Татьяна Соломатина - Коммуна, или Студенческий роман
– Кто, Лёш?
– Ты и кот. Вы разговаривали.
– Диваны обмывать надо умереннее!
– Полина, я свою норму знаю, и толерантность к спиртному у меня повышенная, тебе отлично знакомо сие обстоятельство… Вы говорили о чём-то важном.
– Примус! Я курила, задумалась и обожгла губу. Тигр просто сидел рядом со мной. Он всего лишь кот!
– Нет, вы говорили!
– И о чём же мы говорили, упрямый осёл Евграфов?
– Вы говорили о любви. Жаль, что я мог только подсматривать и был лишён возможности подслушивать. – Он вздохнул.
– Лёш, ты серьёзно всё это несёшь?
– Более чем. Вы говорили о любви. О твоей любви. И меня в этом разговоре не было. Это я смог рассмотреть, не слыша. Всё. Маленьким девочкам пора чистить зубы после кофе и курева, опрокинутых на голодный желудок. Дядюшка Примус уже сварил яйца всмятку и намазал пару кусков свежего хлеба сливочным маслом – для людей. И налил полную миску молока для кота. И больше никаких слов этим утром, прошу вас! К тебе тоже относится! – он погрозил Тигру пальцем.

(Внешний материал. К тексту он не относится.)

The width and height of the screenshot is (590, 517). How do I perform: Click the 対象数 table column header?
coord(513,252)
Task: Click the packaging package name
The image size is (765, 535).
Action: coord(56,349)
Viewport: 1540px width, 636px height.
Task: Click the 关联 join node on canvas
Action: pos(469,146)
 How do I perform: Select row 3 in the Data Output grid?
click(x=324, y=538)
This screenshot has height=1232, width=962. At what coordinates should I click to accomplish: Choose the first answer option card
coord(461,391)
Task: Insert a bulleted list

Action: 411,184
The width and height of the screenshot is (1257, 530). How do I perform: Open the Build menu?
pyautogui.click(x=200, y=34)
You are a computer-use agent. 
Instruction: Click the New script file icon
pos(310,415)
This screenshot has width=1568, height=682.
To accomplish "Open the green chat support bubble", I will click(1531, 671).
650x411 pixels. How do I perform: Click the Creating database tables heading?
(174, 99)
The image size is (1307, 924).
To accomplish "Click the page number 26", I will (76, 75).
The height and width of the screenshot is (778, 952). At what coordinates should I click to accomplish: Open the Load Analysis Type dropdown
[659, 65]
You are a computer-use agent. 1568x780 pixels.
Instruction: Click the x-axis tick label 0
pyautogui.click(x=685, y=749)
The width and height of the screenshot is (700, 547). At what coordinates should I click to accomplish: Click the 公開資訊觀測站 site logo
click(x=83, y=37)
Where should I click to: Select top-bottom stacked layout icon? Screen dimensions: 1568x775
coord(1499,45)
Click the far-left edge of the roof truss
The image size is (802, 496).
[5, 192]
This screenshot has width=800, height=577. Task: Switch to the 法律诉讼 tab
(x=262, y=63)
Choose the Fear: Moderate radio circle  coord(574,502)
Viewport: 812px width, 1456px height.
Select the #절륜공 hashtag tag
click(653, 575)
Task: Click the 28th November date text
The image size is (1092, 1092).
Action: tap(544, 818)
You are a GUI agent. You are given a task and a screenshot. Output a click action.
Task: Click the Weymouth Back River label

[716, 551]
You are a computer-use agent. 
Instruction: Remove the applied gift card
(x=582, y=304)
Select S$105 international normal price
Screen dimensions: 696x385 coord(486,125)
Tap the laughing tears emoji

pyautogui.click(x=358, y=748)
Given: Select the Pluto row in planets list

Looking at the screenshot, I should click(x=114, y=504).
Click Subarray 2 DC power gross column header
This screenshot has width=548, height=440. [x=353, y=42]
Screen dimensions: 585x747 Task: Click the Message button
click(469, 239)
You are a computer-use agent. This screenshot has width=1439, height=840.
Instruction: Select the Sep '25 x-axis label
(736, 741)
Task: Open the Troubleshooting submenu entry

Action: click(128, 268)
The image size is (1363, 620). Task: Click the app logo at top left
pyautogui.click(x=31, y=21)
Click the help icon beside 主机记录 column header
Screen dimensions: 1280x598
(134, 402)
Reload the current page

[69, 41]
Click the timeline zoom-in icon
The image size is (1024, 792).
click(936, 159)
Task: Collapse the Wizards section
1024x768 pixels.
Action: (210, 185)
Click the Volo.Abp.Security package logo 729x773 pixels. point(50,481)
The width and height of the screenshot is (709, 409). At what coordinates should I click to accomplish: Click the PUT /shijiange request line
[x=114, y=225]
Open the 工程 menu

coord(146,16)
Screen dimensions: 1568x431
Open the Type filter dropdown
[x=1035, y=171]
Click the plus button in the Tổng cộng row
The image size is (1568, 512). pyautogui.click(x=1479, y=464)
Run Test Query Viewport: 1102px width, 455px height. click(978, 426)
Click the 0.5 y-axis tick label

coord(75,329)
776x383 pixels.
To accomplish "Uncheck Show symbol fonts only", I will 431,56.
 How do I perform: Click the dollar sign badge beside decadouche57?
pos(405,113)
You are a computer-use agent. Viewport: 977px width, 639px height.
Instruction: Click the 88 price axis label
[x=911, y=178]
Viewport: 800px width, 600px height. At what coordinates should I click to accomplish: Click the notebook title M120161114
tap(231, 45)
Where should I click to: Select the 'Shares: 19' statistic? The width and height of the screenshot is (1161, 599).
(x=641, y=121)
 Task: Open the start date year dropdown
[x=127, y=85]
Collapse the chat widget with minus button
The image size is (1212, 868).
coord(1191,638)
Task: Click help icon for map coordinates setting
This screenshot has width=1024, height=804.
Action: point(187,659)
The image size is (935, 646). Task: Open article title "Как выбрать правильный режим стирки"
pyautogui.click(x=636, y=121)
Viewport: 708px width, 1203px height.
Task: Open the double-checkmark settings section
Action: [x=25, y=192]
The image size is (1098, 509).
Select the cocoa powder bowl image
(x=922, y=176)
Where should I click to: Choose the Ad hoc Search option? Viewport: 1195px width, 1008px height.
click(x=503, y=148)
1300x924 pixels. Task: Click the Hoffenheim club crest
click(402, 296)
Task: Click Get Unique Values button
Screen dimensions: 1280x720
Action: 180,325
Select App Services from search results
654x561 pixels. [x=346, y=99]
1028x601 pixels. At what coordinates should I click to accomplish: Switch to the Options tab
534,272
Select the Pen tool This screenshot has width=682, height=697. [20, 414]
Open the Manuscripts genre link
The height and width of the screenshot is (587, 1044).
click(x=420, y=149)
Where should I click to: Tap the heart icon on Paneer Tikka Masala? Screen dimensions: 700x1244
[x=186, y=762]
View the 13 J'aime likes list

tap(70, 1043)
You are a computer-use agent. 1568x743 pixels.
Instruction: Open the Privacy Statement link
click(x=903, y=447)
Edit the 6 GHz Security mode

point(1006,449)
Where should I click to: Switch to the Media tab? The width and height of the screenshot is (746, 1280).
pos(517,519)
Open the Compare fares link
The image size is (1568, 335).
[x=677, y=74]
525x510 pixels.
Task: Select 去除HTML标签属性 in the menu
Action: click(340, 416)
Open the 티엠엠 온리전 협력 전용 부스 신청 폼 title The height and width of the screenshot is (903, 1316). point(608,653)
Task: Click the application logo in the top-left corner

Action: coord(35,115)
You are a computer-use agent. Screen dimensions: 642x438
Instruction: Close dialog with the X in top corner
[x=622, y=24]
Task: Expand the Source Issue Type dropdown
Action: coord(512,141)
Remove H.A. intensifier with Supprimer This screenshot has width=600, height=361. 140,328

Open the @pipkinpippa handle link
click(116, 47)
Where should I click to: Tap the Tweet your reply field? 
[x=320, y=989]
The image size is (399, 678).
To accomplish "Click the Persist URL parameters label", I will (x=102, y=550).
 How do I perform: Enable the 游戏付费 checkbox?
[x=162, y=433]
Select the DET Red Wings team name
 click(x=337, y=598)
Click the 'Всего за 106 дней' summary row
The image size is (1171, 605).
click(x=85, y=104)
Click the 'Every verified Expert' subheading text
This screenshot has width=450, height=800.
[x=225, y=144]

– Лёшка, сегодня же пятница! – дурашливо воскликнула Полина, чтобы как-то разрядить внезапно сильно потяжелевшую атмосферу.
– Да, солнышко, – Примус благодарно откликнулся на её деланую лёгкость деланой же лёгкостью, как будто стряхивая с себя густую паутину. – И мы с тобой сегодня не работаем. И завтра не работаем. Поэтому мы сейчас быстренько поучимся и – обратно – на диван!
Весь день они, как боящиеся потеряться дети, держались за руки. Вечером, прикупивши пару бутылок шампанского и раздобыв кусок сыра, вернулись – и пили, и болтали, пока не стемнело… Лёшка повесил на двери вырванный из тетради листок, на котором чёрным фломастером написал: «DON'T DISTURB!!!» – и ниже пририсовал «злую собаку». И над этим они тоже посмеялись. Когда за окном стало совсем черно, захмелевшая Полина уселась Примусу на колени и… И ничего не почувствовала. Ровным счётом ничего. Ничего такого, что она чувствовала утром. Она решила быть нежной и тактичной. Она молча целовала и обнимала его. Он охотно откликался на её поцелуи, но… Но ничего не происходило. Пока Примус отлучился в туалет, Полина постелила свежее постельное бельё, разделась и нырнула под одеяло. Он пришёл, разделся до трусов и футболки, налил ещё по бокалу, достал из тётки-Валькиных запасов посуды массивную хрустальную «парадную» пепельницу, и ещё с полчаса они пили в постели, курили в постели, и болтали в постели, и размышляли… видимо, о постели! Наконец Полина не выдержала.
– Лёш, что происходит? Я понимаю – долго и медленно, но, может быть, уже начнём? Не то прелюдия к прелюдии затянулась, и я начинаю чувствовать себя уже немножечко идиоткой.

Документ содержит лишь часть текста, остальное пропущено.